The plaintiff, an insurance company acting under an assignment of rights, claimed for damage to a cargo of electronics carried from Cristobal, Panama, to Iñique, Chile. The bill of lading provided for the Hague-Visby rules as the applicable law. At the destination 187 boxes were missing.
The defendant challenged the amount of the claim, arguing that the consignee declared a lower value of the cargo to custom authorities at destination than appeared on the relevant documentation. The value of the cargo was not inserted in the bill of lading. The plaintiff paid the insured an amount based on the market value, which reflected a higher amount than that reported in the custom declaration. The claimant submitted expert evidence of the market value of the cargo at destination. The First Maritime Court decided that the value of the cargo must be calculated according to art 4.5.b. of the Hague-Visby rules, which takes as its reference the value of the goods at the place and time the goods are discharged. The defendant appealed this decision.

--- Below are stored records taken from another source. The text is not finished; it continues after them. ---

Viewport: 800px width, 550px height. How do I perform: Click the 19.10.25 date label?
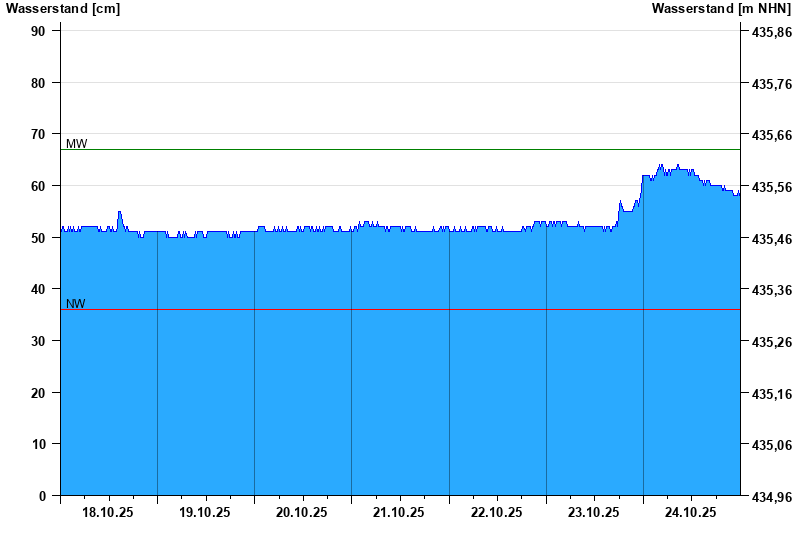point(205,512)
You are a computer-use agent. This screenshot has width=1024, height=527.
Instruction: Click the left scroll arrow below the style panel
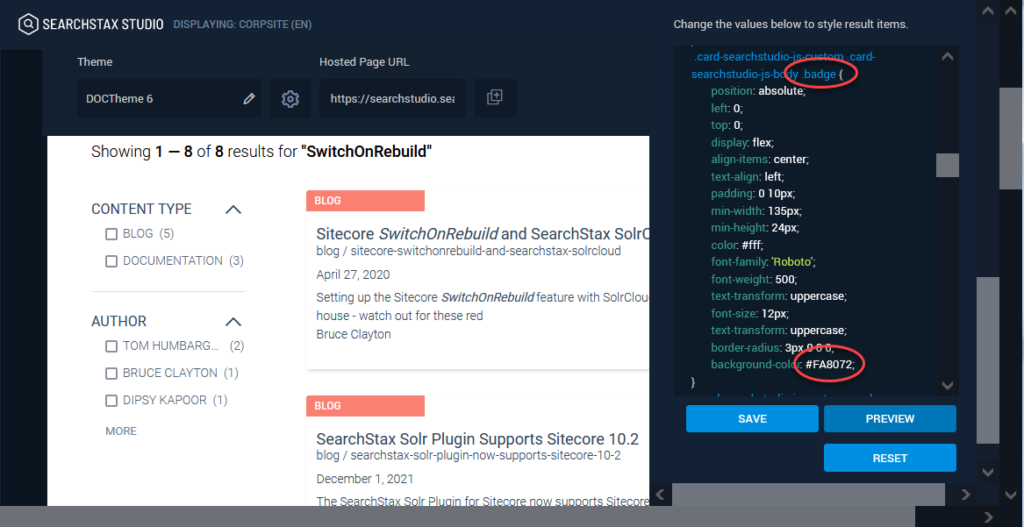point(660,494)
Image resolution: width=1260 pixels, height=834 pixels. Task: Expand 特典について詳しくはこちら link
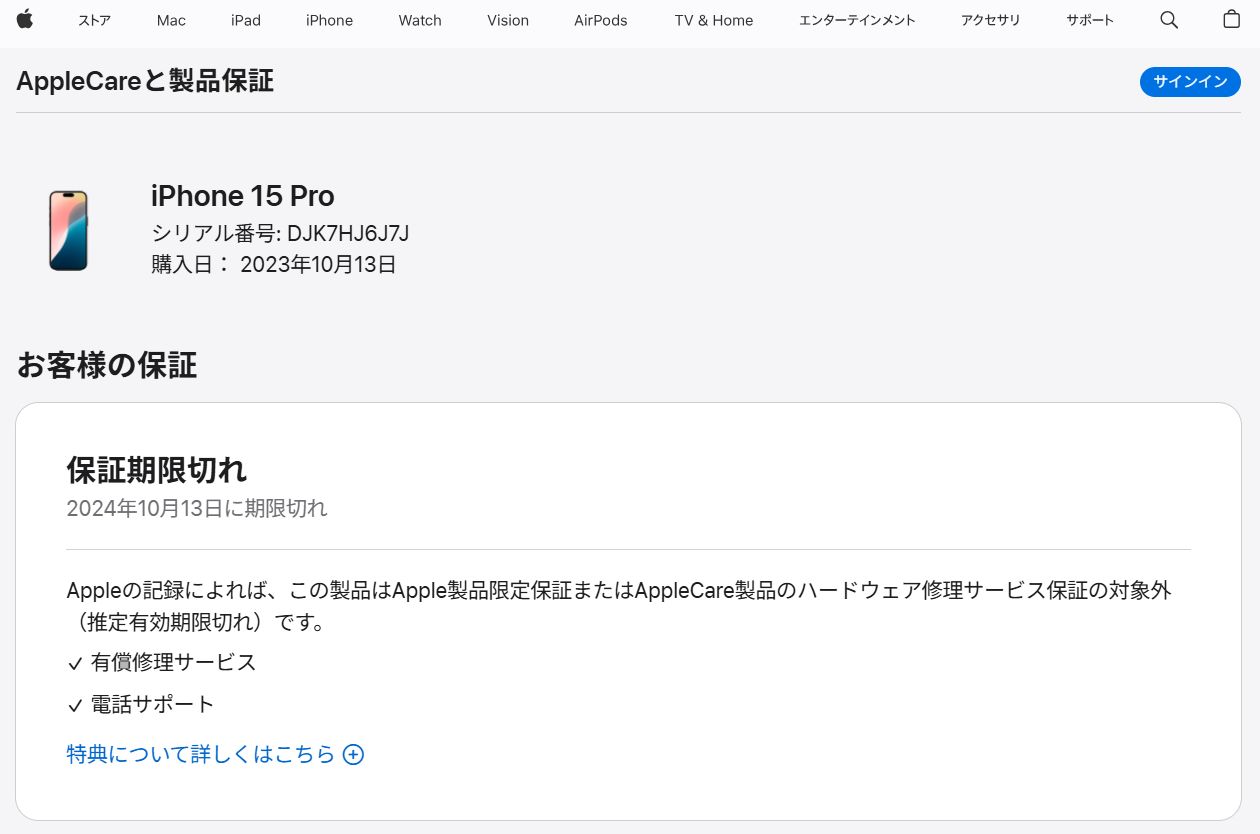point(200,755)
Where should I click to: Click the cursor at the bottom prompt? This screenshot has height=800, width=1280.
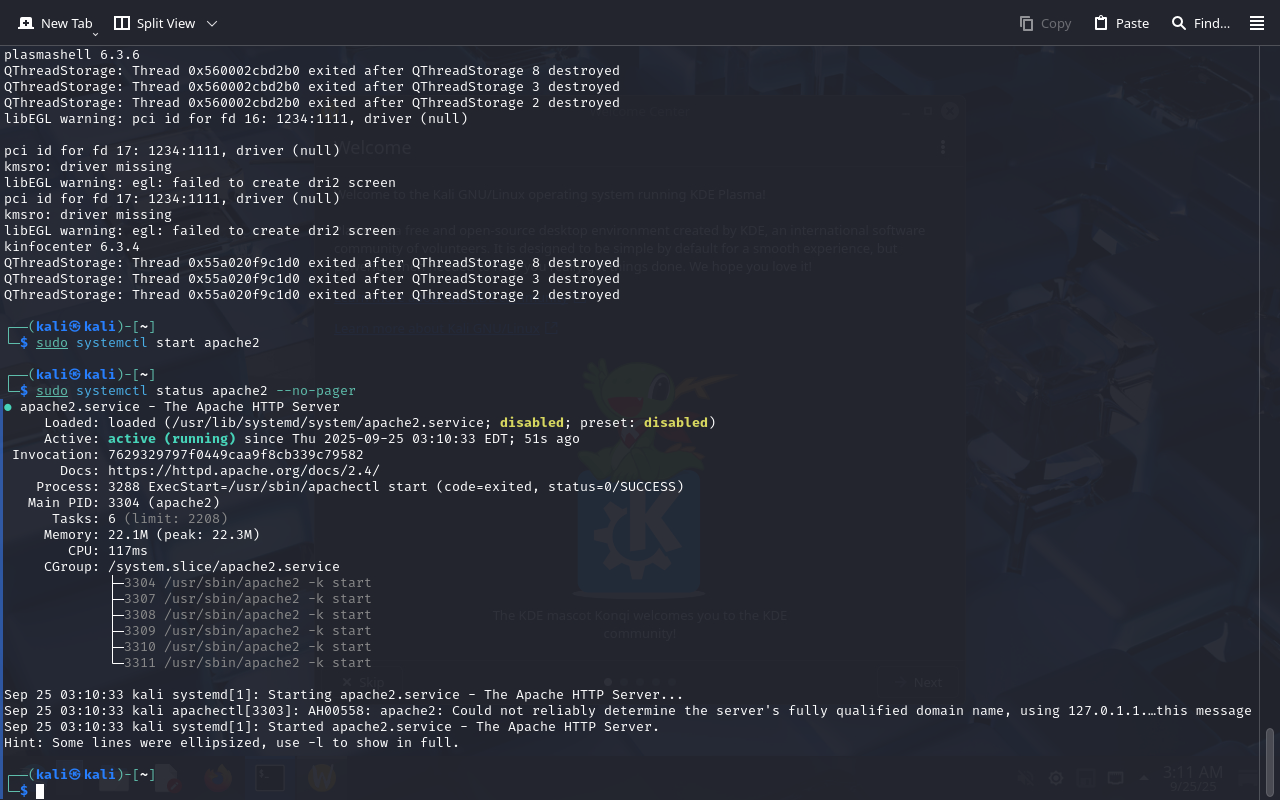tap(40, 791)
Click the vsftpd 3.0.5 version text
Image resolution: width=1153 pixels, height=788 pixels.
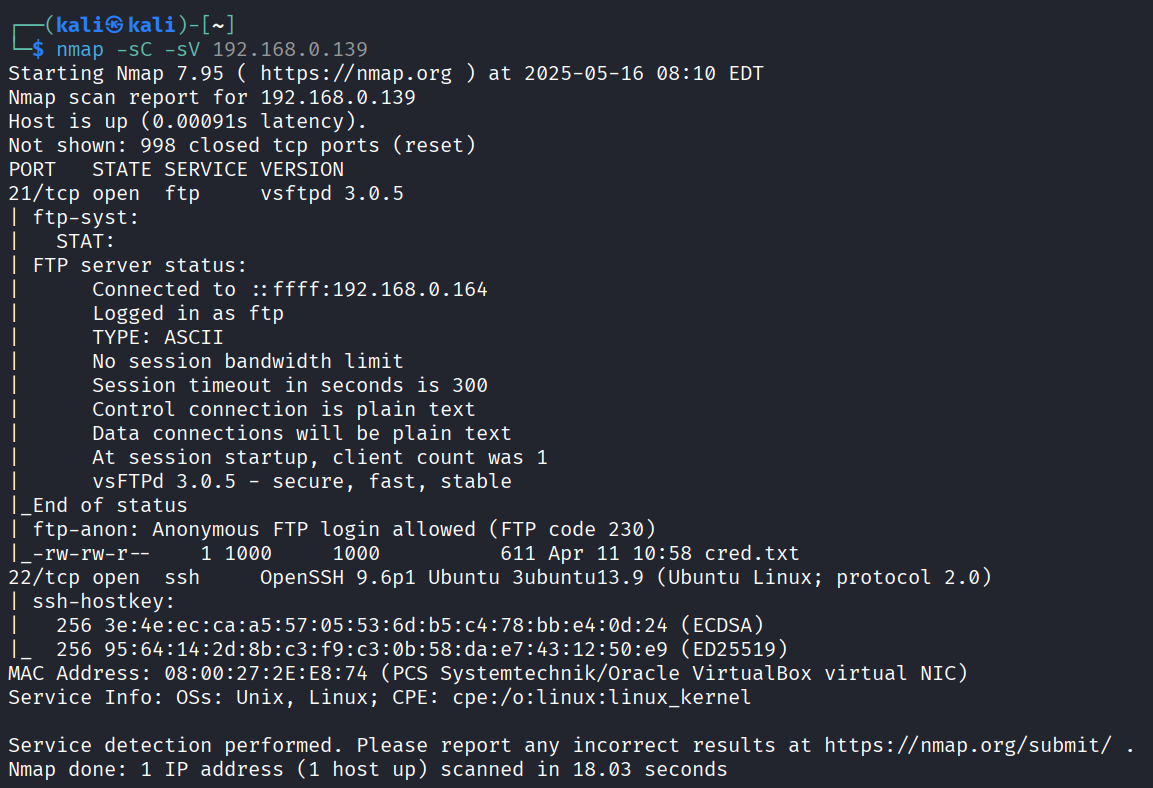click(x=332, y=193)
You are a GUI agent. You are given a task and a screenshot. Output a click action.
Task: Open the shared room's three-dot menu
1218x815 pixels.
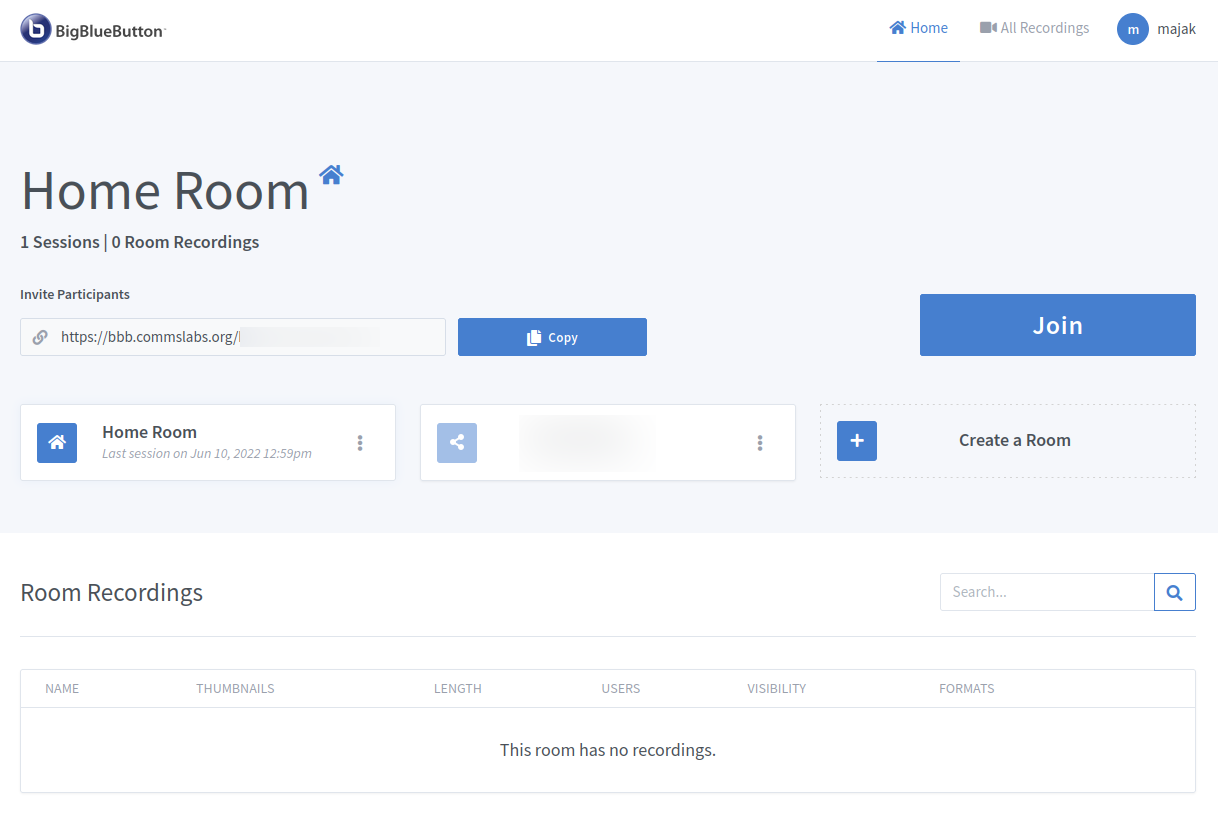760,443
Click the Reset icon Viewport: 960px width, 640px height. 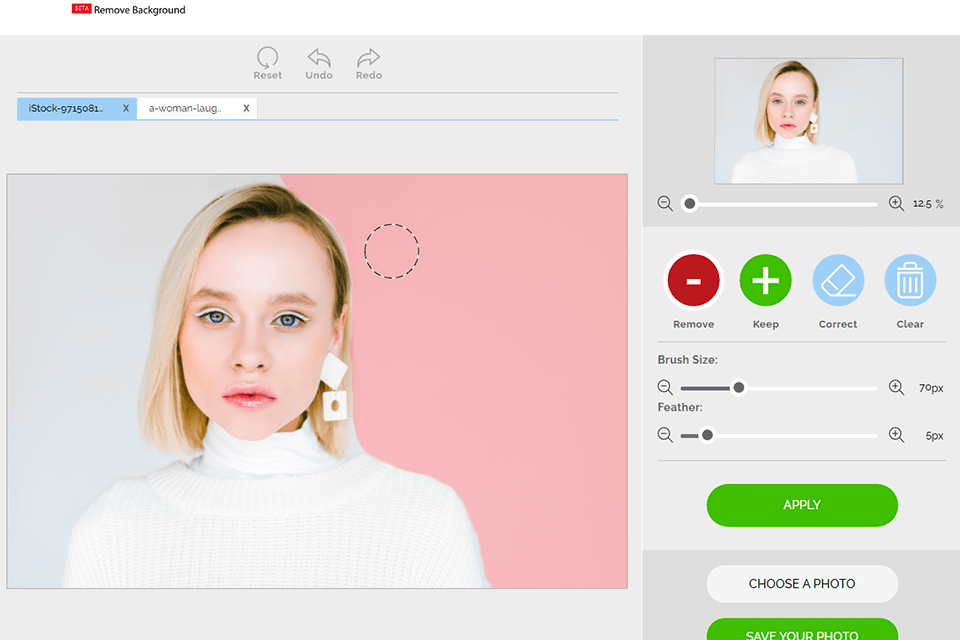[267, 58]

Held: The Supreme Court of Justice, Civil Branch, acting as Court of Maritime Appeals, held that art 4.5.b of the Hague-Visby Rules establishes an objective regime for the assessment of the good’s value based on the market value at the place where they are discharged. Hence, the submission of expert evidence is necessary to determine such prices. The Hague-Visby rules do not leave it to the importers’ criteria to fix the prices, even if it is reported in the customs declaration, which relates to the payment of taxes and not to the obligation contracted under a bill of lading.